WHAT IS MONEY?
4 Hour Life-Performance Sculpture
by Tim Tsang and Friends
Saturday, March 29, 2025

WHAT IS MONEY? is a durational sound and live performance installation involving artists and
audience. There will be a 4 hour long conversation about what “Money” is - the sounds of the conversation itself will be amplified, processed, and fed back into the natural environment. Anyone who cares about money is welcome at any time during the 4 hour event. Children and pets are also welcome :)

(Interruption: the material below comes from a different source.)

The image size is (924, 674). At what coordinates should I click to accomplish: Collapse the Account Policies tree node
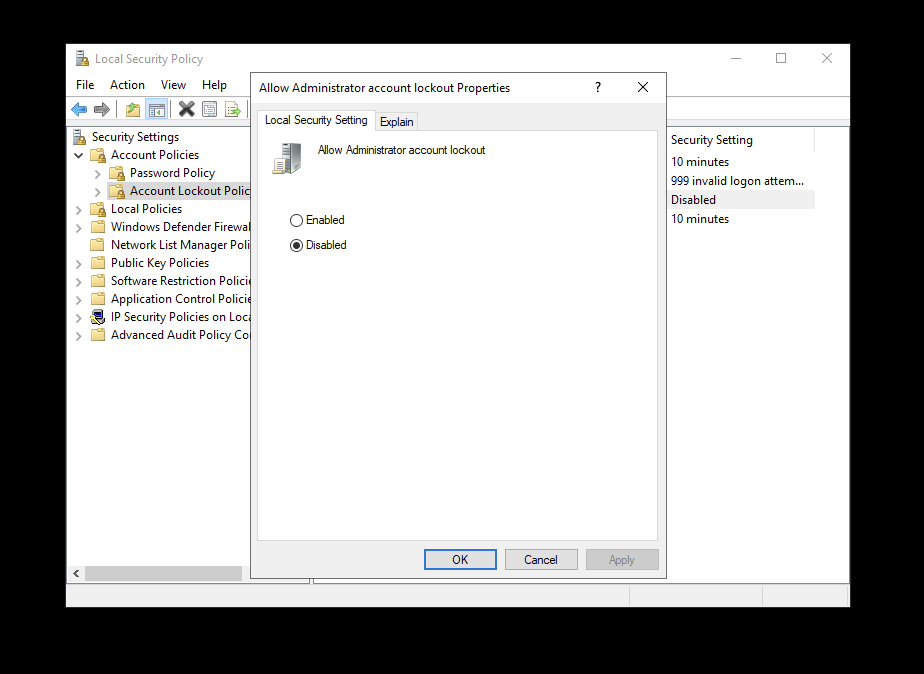click(x=79, y=155)
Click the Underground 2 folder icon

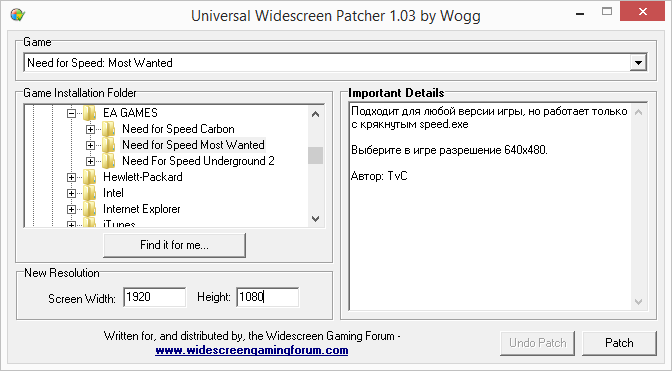tap(108, 161)
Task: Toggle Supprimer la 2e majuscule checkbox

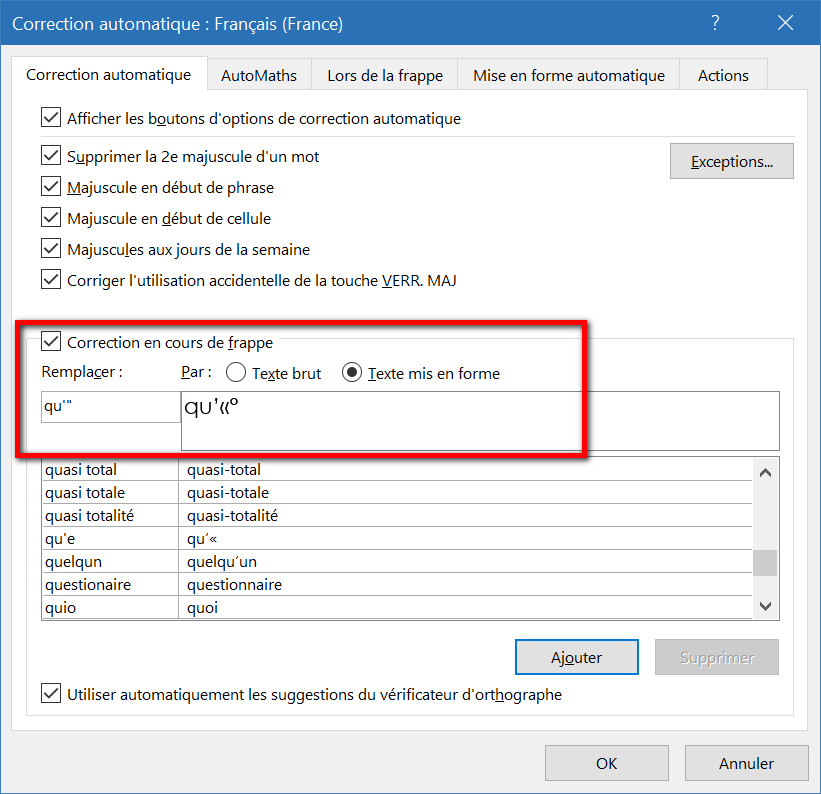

There are 2 ways to participate:
1. Join us physically at Automata: RSVP strongly suggested
(504 Chung King Road, Los Angeles, CA)

2. Join us virtually (computer/phone) at our "Nowhere" space - a fully immersive 3D environment with spatial audio at THIS LINK.

Saturday MARCH 29, 2025

1:11 to 5:55PM, Pacific. 

Drop-in/out anytime


*Admission is free, fully open to the public, with optional suggested donations of $5.55, $55.55, or $555.55 (or any amount). Proceeds go directly toward artist fees and travel fees, + toward direct efforts to explore the intersection of Art and money, enabling a financially literate and fear-free community of Artists and Creative friends who want to dream just a little bit more :)

Who is Joseph Beuys? 

Joseph Beuys is a very very interesting artist. He was a German artist, teacher, performance artist, and art theorist whose work reflected concepts of humanism and sociology. He was drafted as a Hitler youth in 1936 at the age of 15, and served in the German Air Force, and on March 16, 1944, Beuys’ plane crashed on the Crimean Front and was rescued by Tartar tribesmen, who “wrapped his broken body in animal fat and felt and nursed him back to health” (https://en.wikipedia.org/wiki/Joseph_Beuys)   


Who is Tim Tsang?
Tim Tsang is an artist who scripts friendly spaces that encourage critical thinking, contemplation, and radical immanence in the contexts of exhibitions, academic conferences, events, games, and concerts. Often through over-identification and over-exposure toward the social, these spaces activate poetic explorations, re-framings, reflections and expansions of interactive creative processes.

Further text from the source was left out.